Efficacy of Surgical Decompression in Regard to Motor Recovery in the Setting of Conus Medullaris Injury

Vafa Rahimi-Movaghar 1,, Alexander R Vaccaro 2, Mehdi Mohammadi 3
PMCID: PMC1864791  PMID: 16572563

Abstract

Background/Objective:

An assessment of neurological improvement after surgical intervention in the setting of traumatic conus medullaris injury (CMI).

Methods:

A retrospective evaluation of a cohort of patients with a blunt traumatic CMI from T12 to L1. The neurologic and functional outcomes were recorded from the acute hospital admission to the most recent follow-up. Data collected included age, level of injury, neurologic examination according to the Frankel grading system and motor index score, and the mechanism and timing of CMI decompression.

Results:

A total of 24 patients with a mean age of 27 years (men, 87%) were identified. The most common level of bony injury was L1, and the most frequent mechanism of injury was a motor vehicle crash. Before surgical intervention, 16 of 24 patients (66.7%) had a complete neurological deficit below the level of injury. The median interval from injury to surgery was 6 days (range, 7 hours to 390 days). Decompression, fusion, and adjunctive internal fixation were the most common surgical procedures. Median length of follow-up was 32 months after surgery. Improvement in spinal cord and bladder function was seen in 41.6% and 63.6% of patients, respectively. Root recovery was seen in 83.3% of patients.

Conclusions:

In the setting of CMI, no correlation between the timing of surgical decompression and motor improvement was identified. Root recovery was more predictable than spinal cord and bladder recovery.

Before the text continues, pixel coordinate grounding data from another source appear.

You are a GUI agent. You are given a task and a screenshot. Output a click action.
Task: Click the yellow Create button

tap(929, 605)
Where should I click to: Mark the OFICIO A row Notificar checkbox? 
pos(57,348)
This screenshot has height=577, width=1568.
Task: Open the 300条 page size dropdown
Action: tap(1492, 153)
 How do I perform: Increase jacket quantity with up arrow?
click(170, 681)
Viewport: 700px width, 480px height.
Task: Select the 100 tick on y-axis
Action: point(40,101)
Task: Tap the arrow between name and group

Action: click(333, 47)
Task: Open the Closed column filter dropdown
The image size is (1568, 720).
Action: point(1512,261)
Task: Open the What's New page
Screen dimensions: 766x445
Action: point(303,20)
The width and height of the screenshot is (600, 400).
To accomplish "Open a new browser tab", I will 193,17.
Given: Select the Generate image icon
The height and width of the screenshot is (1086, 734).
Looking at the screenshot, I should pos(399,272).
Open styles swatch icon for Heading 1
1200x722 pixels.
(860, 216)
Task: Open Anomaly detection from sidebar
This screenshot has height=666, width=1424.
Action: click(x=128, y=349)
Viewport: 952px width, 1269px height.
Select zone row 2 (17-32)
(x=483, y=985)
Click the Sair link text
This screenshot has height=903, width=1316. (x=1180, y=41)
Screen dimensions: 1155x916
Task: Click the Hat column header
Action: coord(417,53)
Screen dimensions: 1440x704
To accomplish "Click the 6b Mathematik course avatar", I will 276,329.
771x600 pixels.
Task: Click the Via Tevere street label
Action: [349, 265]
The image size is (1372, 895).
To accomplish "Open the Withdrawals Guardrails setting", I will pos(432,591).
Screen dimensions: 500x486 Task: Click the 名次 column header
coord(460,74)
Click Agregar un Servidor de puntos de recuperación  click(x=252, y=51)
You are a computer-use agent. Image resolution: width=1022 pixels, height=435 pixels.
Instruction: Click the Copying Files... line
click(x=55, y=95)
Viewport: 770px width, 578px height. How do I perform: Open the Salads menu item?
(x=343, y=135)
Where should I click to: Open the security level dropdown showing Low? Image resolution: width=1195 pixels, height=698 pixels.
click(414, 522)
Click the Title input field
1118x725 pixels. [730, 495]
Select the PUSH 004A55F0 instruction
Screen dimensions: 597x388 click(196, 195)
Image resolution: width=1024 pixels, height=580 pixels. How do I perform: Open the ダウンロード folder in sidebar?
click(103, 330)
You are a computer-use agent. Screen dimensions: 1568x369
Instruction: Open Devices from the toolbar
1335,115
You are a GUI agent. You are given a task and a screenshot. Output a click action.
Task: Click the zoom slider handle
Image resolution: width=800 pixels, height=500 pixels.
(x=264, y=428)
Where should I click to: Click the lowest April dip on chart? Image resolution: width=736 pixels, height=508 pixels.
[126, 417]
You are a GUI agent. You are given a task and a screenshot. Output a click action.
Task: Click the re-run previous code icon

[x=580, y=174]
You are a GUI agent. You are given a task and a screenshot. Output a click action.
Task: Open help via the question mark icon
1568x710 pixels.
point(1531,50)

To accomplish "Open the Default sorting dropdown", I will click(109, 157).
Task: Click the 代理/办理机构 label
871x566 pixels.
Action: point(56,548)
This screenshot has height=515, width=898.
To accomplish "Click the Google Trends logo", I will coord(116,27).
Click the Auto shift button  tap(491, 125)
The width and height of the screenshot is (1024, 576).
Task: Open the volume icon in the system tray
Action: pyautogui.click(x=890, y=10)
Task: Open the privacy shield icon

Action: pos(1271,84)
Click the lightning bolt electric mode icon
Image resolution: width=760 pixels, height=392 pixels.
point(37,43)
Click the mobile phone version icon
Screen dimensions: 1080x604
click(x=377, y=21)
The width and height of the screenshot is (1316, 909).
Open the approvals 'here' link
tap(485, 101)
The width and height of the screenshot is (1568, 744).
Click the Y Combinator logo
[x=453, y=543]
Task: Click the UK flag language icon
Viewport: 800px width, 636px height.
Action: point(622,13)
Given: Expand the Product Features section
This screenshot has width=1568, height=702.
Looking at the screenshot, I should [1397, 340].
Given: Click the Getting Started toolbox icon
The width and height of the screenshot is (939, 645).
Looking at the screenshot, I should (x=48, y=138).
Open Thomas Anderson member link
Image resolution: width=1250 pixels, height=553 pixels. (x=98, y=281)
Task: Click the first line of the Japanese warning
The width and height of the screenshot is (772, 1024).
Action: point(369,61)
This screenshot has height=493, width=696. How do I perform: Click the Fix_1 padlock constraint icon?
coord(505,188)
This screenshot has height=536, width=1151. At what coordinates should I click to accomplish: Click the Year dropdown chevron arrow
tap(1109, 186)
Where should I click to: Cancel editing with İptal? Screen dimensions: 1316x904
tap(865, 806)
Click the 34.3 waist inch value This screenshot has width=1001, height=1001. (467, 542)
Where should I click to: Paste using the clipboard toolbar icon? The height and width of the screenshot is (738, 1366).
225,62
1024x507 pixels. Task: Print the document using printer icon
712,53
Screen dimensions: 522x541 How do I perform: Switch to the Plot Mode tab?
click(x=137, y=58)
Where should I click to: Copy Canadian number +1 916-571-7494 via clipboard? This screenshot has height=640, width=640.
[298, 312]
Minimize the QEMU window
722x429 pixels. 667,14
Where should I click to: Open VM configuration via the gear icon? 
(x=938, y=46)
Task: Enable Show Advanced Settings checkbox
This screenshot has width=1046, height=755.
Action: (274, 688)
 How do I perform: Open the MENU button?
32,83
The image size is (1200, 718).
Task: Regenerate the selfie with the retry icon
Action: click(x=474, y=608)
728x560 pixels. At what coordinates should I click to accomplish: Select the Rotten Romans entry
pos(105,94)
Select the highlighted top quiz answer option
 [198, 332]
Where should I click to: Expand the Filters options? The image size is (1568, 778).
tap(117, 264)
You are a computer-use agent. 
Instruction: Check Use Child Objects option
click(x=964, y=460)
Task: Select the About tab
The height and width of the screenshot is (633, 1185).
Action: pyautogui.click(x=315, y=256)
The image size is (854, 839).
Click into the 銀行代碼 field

Keywords: Spinal cord injuries, Conus medullaris injury, Surgical decompression, Spinal surgery, Motor index score

INTRODUCTION

Blunt spinal trauma complicated by injury to the conus medullaris is a devastating event on a personal and family level, as well as a tremendous financial burden to society because of its attendant morbidity, expense, and prolonged treatment requirements (1). Traumatic spinal injury occurs most frequently in the young men with an average age of 35 years. The lack of controlled, prospective, multicenter clinical studies has contributed to confusion regarding optimal treatment methods for patients with injuries to the thoracolumbar spine. The transitional anatomy of the thoracolumbar junction makes it vulnerable to injury resulting from high-energy motor vehicle collisions and falls (2–4). Approximately 40% of patients with traumatic spinal cord injury (SCI) present with a complete SCI, 40% with an incomplete injury, and 20% with either no cord injury or only root lesions (5). Formulation of a treatment plan for patients with injuries to the thoracolumbar spine depends on the presence and extent of neurologic injury and existing spinal stability. Both nonsurgical and surgical treatment options are available to achieve the goals of preservation of neurologic function and restoration of spinal stability (6). To date, the role of decompression in patients with incomplete SCI is only supported by class 3 and limited class 2 medical evidence (2). Because of the absence of scientific literature examining injuries specific to the conus medullaris, a retrospective pilot study was undertaken to access the efficacy and potential morbidities related to the surgical management (decompression and stabilization) of these injuries. This study will serve as a foundation for future prospective, multicenter studies evaluating the safety and efficacy of surgical intervention in neurologically and mechanically unstable injuries to the thoracolumbar junction.

METHODS

From October 1994 through March 2005, a total of 108 patients with blunt traumatic SCI were identified at a regional level 1 trauma center in southeastern Iran. Of these patients, a subset was identified in which (a) a neurological deficit was attributable to a traumatic conus medullaris injury (CMI), (b) follow-up was a minimum of 6 months (7), and (c) the CMI was caused by an acute nonpenetrating traumatic event with radiographically documented cord compression caused by cord encroachment by anterior vertebral body elements, disk material, or posterior vertebral elements as a result of fracture subluxation or dislocation.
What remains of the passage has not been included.